== Segment start ==

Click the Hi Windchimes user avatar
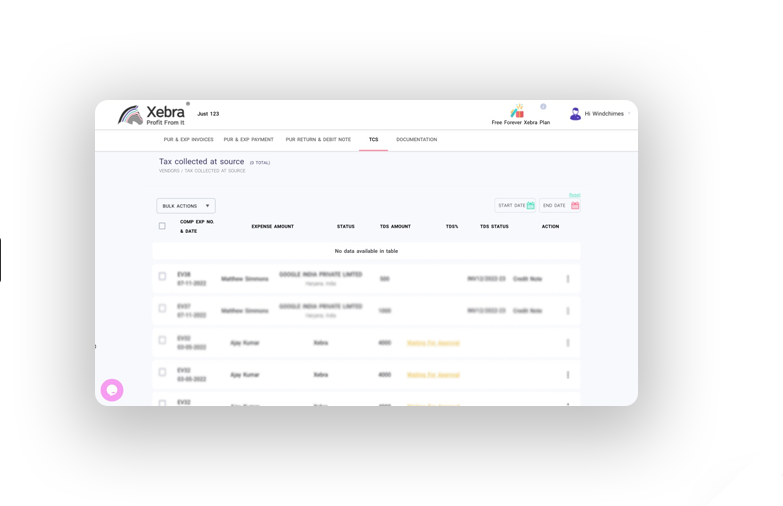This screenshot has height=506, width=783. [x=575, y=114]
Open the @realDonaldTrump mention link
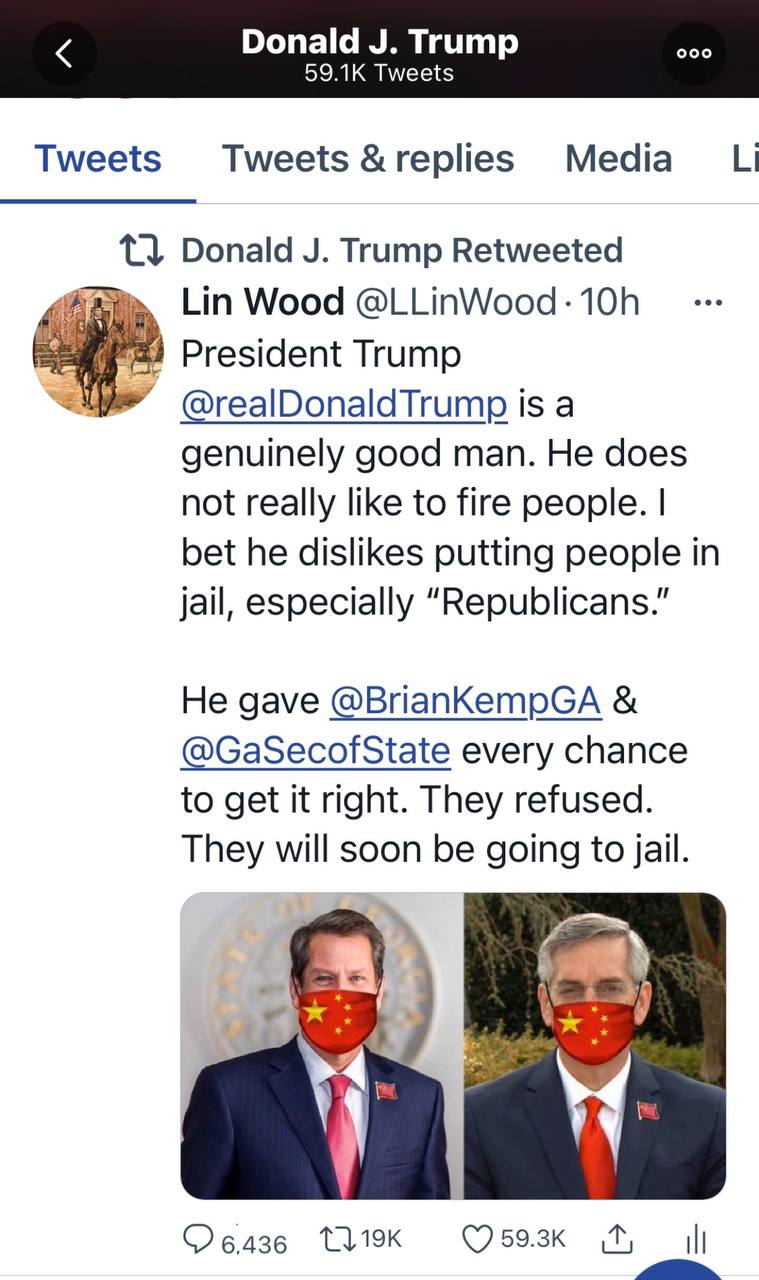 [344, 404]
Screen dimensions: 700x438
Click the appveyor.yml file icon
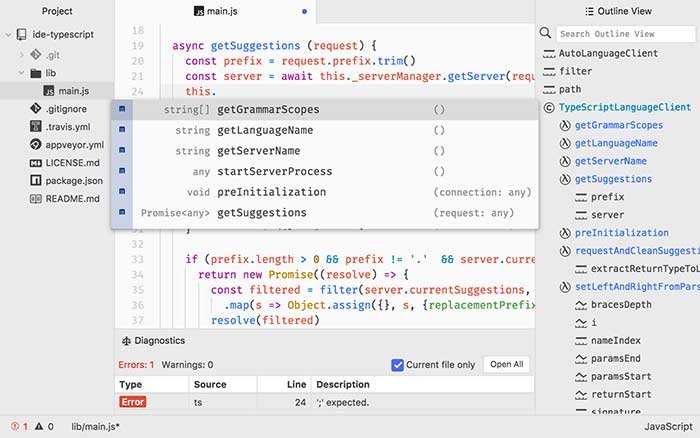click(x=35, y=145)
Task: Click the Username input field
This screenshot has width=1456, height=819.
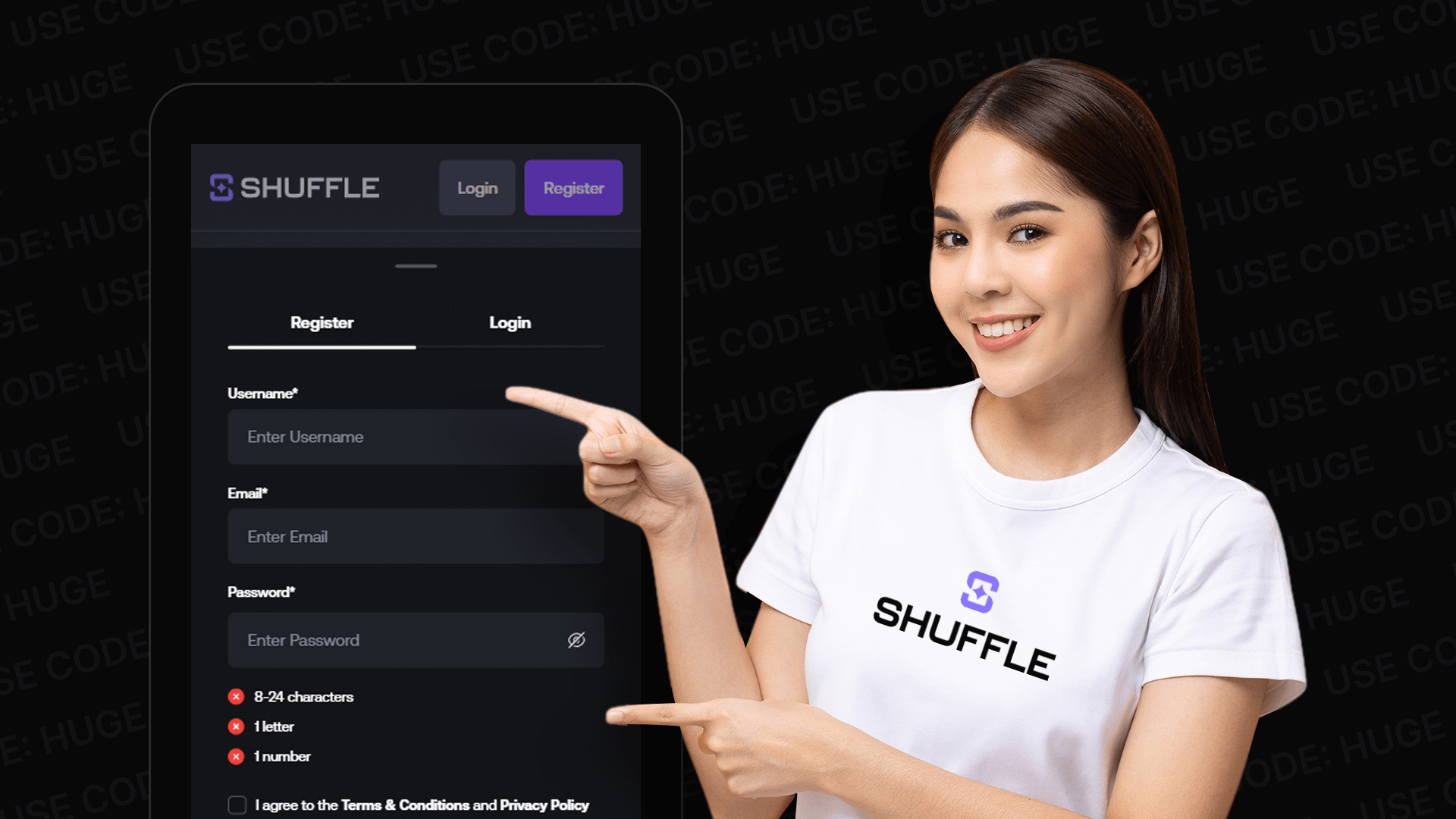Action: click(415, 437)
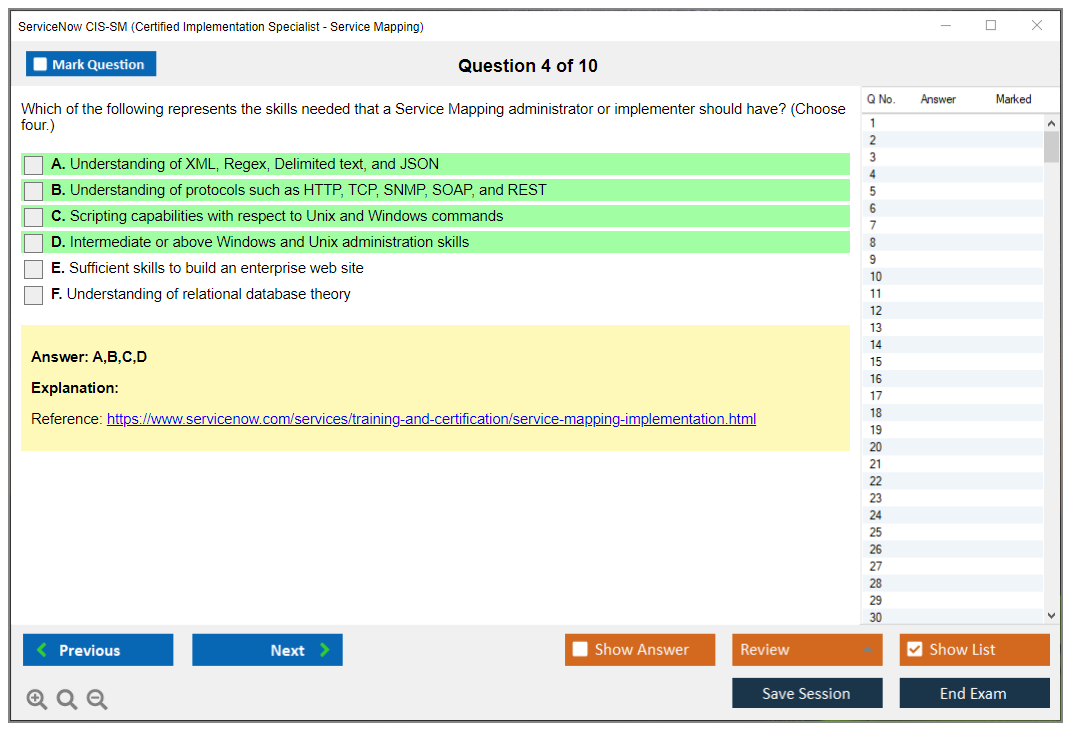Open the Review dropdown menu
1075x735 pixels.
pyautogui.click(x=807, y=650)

== Segment end ==

-- EXERCISE INSTRUCTIONS --
Would you please output the listing above exactly, leaving out the pictures?

-- EXERCISE SOLUTION --
Click the Hi Windchimes user avatar
This screenshot has height=506, width=783. [x=575, y=114]
Open the @realDonaldTrump mention link
 [344, 404]
Screen dimensions: 700x438
Click the appveyor.yml file icon
click(x=35, y=145)
Task: Click the Username input field
This screenshot has width=1456, height=819.
Action: click(415, 437)
Open the Review dropdown menu
1075x735 pixels.
pyautogui.click(x=807, y=650)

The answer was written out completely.